Uma primeiro aspecto a considerar é o facto de os adolescentes poderem facilmente comprar cerveja e outras bebidas, as “litrosas” ou os shots, como lhes chamam, no comércio mais habitual, lojas de conveniência ou pequenos estabelecimentos de bairro, a um preço bem mais acessível que nos estabelecimentos que frequentam na noite e recorrendo à “toma” simples ou com misturas ao longo da noite, comprida aliás. O consumo em quantidade e em grupos, sobretudo ao fim-de-semana, é muitas vezes entendido e sentido como o factor de pertença ao grupo, potenciando a escalada do consumo, juntos bebemos mais do que sós, como é óbvio e o estado que se atinge é sentido como um "facilitador" relacional. Por outro lado, a venda processa-se com a maior das facilidades e sem qualquer controlo da idade dos compradores o que a alteração da idade, só por si, não mudará. Muitos adolescentes, ouvidos em estudos nesta matéria, referem ainda a ausência de regulação dos pais sobre os gastos, sobre os consumos ou sobre as horas de entrada em casa, que muitas vezes tem que ser discreta e directa ao quarto devido ao “mau estado” do protagonista.
Como é evidente, já muitas vezes aqui o tenho referido com base na minha experiência de contacto com pais de adolescentes, não estamos a falar de pais negligentes. Pode haver alguma negligência mas, na maioria dos casos, trata-se de pais, que sabem o que se passa, “apenas fingem” não perceber desejando que o tempo “cure” porque se sentem tremendamente assustados, sem saber muito bem o que fazer e como lidar com a questão. De fora parece fácil produzir discursos sobre soluções, mas para os pais que estão “por dentro” a situação é muitas vezes sentida como maior que eles.

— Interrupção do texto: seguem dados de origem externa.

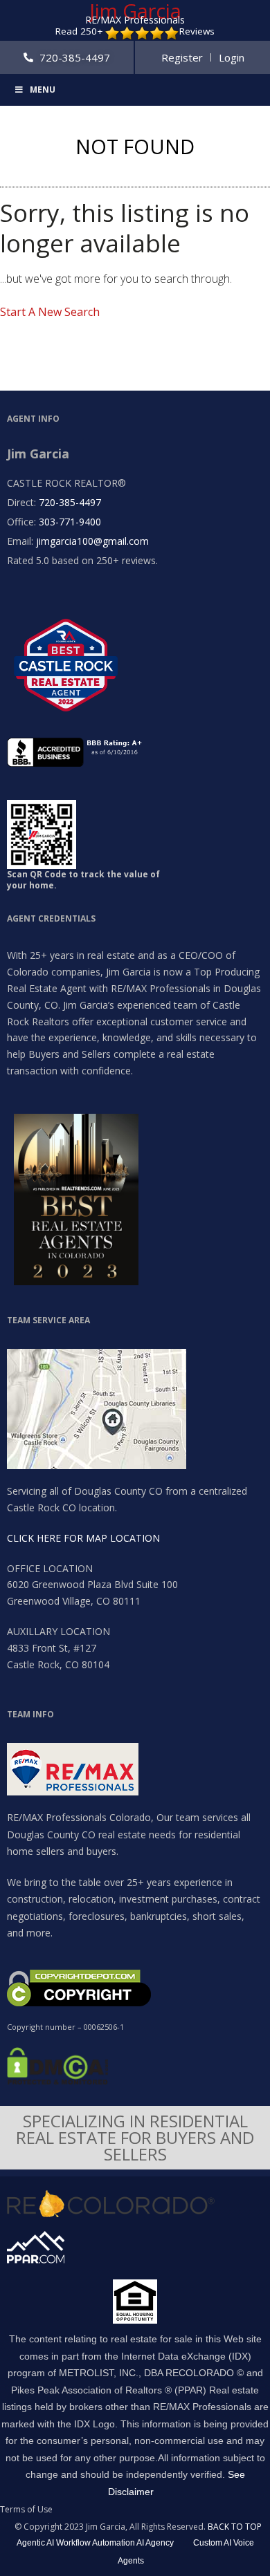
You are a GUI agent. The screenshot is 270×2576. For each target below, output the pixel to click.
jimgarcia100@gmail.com (92, 541)
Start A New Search (50, 311)
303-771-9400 (70, 521)
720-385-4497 (70, 502)
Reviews (197, 31)
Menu (42, 89)
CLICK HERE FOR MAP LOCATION (83, 1537)
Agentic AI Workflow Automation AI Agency (95, 2543)
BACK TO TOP (235, 2526)
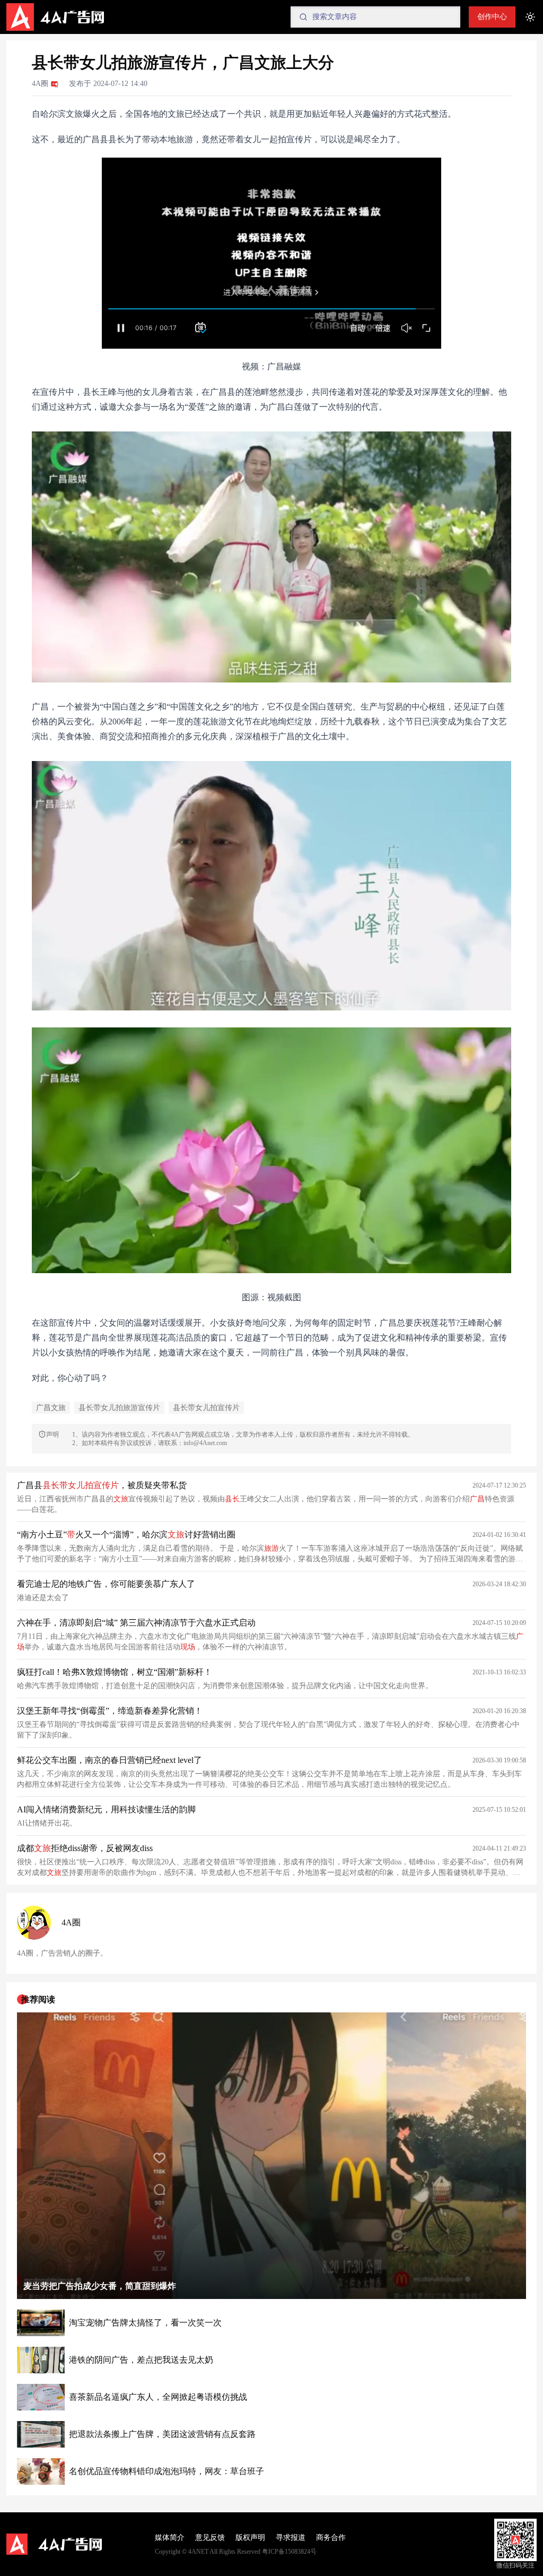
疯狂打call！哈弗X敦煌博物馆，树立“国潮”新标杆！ (114, 1671)
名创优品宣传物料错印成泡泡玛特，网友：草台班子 (166, 2471)
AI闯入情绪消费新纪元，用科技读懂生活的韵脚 (106, 1809)
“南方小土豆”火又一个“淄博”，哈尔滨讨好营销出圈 (126, 1534)
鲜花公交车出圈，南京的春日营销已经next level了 (109, 1760)
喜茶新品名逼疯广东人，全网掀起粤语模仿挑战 (158, 2396)
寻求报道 (290, 2538)
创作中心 (492, 17)
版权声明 (250, 2538)
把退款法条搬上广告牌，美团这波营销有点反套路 (162, 2434)
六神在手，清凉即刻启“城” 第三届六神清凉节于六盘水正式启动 (136, 1622)
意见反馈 (210, 2538)
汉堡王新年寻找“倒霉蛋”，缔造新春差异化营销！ (110, 1710)
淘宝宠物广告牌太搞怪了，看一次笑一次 (145, 2322)
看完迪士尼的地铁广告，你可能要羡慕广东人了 (106, 1583)
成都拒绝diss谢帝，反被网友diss (85, 1848)
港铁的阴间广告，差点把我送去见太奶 (141, 2359)
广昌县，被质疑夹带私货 (102, 1485)
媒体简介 (170, 2538)
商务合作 (331, 2538)
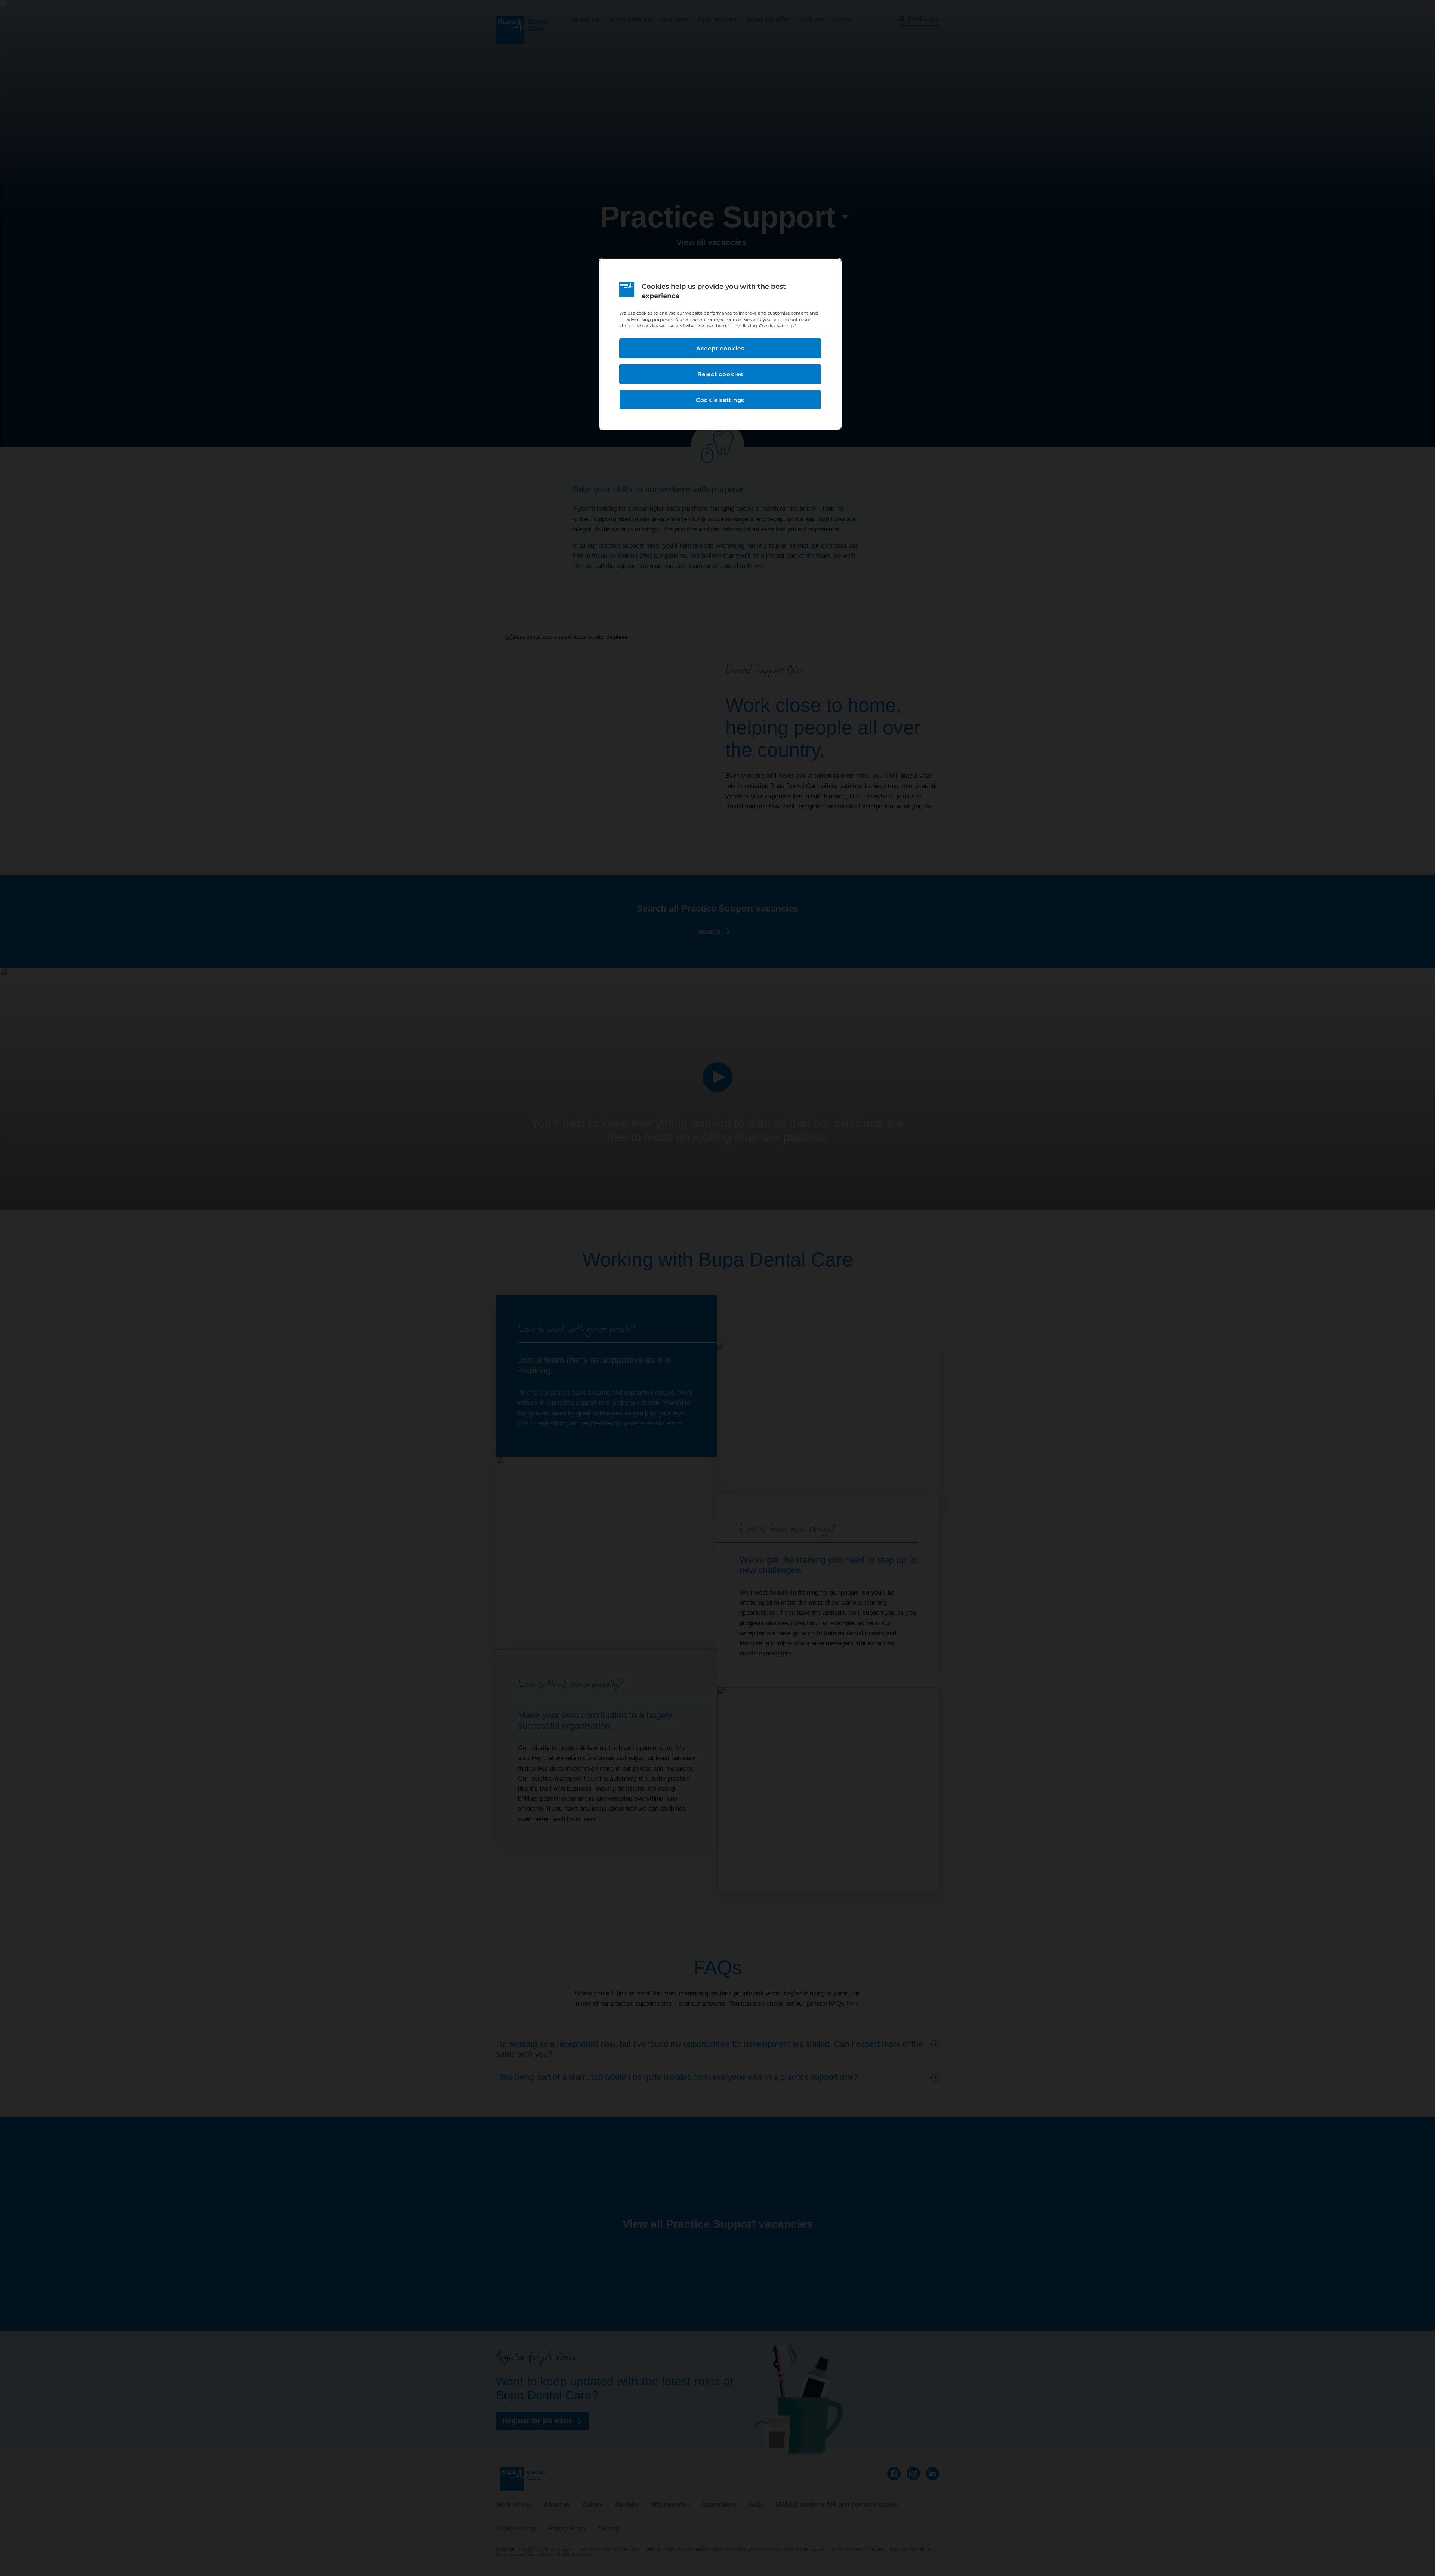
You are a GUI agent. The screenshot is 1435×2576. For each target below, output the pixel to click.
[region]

É preciso que a comunidade esteja atenta a estes adolescentes de 13 ou 14 anos que, ilegalmente” compram as “litrosas” e acedem aos shots e aos seus pais que estão tão perdidos quanto eles.
Apesar de se poder legislar no sentido de apenas aos 18 anos ser permitida a aquisição de álcool, parecem-me imprescindível a adequada fiscalização e a criação de programas destinados a pais e aos adolescentes que minimizem o risco do consumo excessivo.
A proibição, como sempre, não basta.